Being a Financial Director (FD) isn't an easy job, but it's one that can be extremely rewarding and beneficial to the wider company. The role itself has changed dramatically in recent years, with the traditional 'number crunching' being just one aspect of what makes a modern FD. It means many people in this position are having much more influence on the business model and its overall strategy, with their expertise in finance being extremely valuable.
With such a big responsibility on their shoulders, it's important that professionals in this role are able to nurture the right characteristics to make them more effective. Here are six characteristics that some of the most successful Financial Directors have shared:
We all know that Financial Directors spend a lot of their time balancing numbers, but the most effective ones are able to transform this into something that people throughout the company can understand. It's not an effective use of time to have everyone sifting through large chunks of data just to get the answers they need, so translating it into information they can quickly absorb quickly is key for FDs. For this, you'll need to look outside spreadsheets and find tools that can help you determine the keynotes of data.
Being adaptive and proactive
The benefits of being able to digest data quickly and efficiently are only truly realized if you are able to adapt accordingly. In this way, FDs need to prioritize real-time information and make recommendations to allow the organization to benefit from new opportunities. It's important that people in this role have the confidence and autonomy to adapt the current business model based on the most current data to improve the company's opportunities and better prepare for the future.
Valuing the role of tech
Technology plays an important part in the role of Financial Directors, but the greatest professionals understand where it's most valuable and where critical thinking is needed. Finding the software that is best suited to your company can be a hefty investment, especially to ensure all users are well-trained, but it's worthwhile. Identifying which processes can be automated allows you to save time and spend your day doing tasks that need your niche skill set.
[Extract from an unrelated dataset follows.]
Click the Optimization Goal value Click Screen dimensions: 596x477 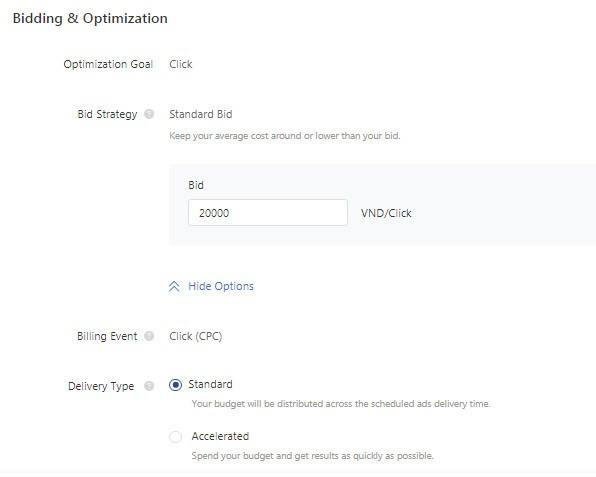(181, 64)
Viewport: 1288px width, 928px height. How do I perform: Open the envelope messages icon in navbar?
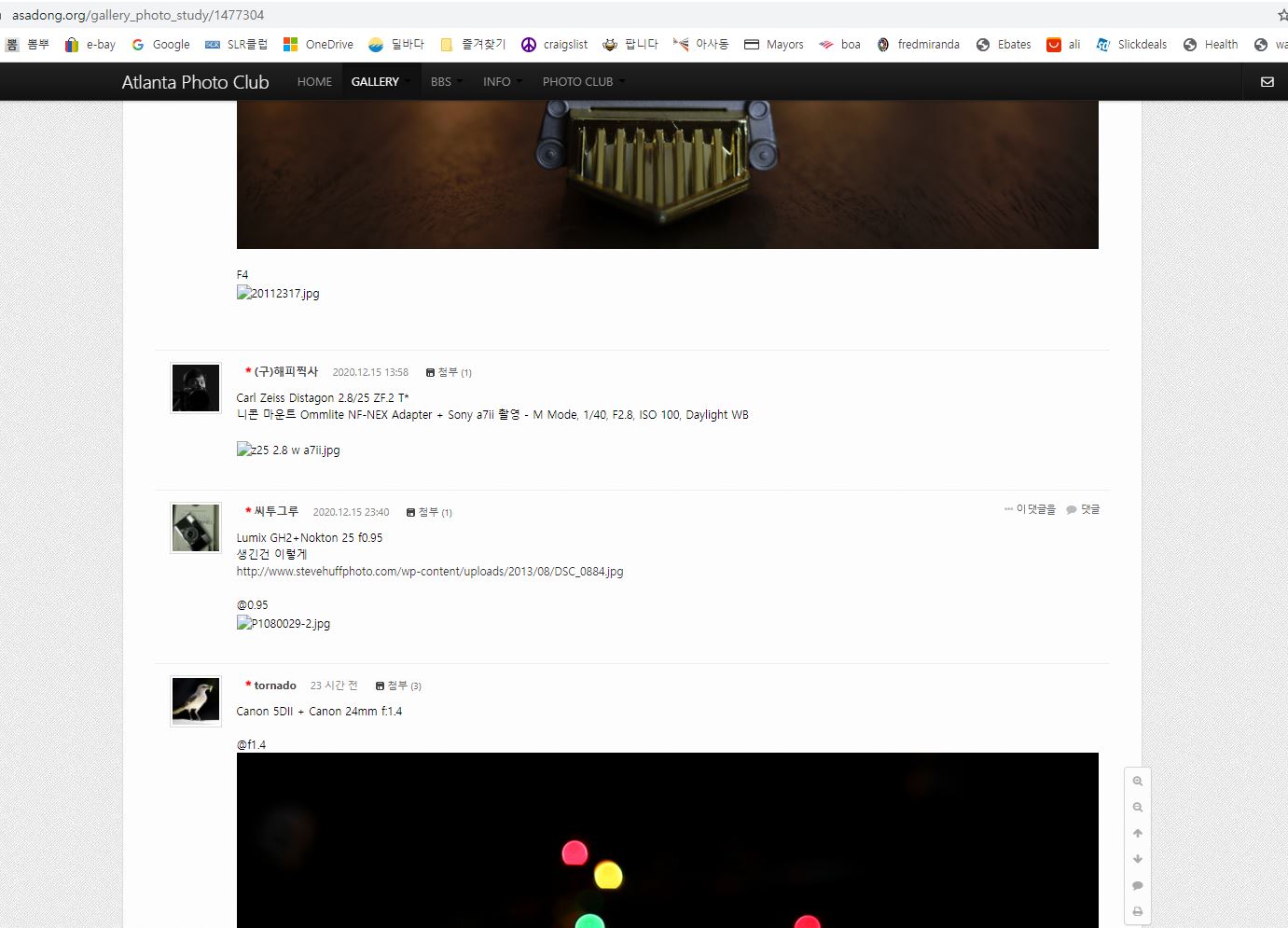click(1267, 82)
Understanding the importance of communication
Most FDs will react well to large chunks of data and be able to interpret it quickly, but people elsewhere in the company may not. Successful Financial Directors need to understand the professionals they are speaking to, and the best ways to communicate the necessary information to them. A spreadsheet full of pie charts and graphs may seem unnecessary to you, but if it makes learning more time-effective for other decision makers, it's a valuable investment.
Financial Directors need to place themselves as a point of contact for both managers and decision makers. To do this effectively, you need to be approachable and have strong personal skills to ensure that people are able to share their issues with you. It's also important that you are a trusted figure in the business, so managers can be honest with you, without fear of recrimination, and have confidence that your response will be necessary and in the best interest of the organization.
Challenging and supporting the CEO
The role of an FD is just as important, if not more so, than that of the CEO and it's important that you are self-assured in your position. There will be times when you need to challenge the standpoint of a CEO and the most effective Financial Directors are able to do this in a way that won't antagonize. This last bit is important, as you need to maintain a good working relationship with the CEO and they need to be confident that you will support them when necessary - and vice versa.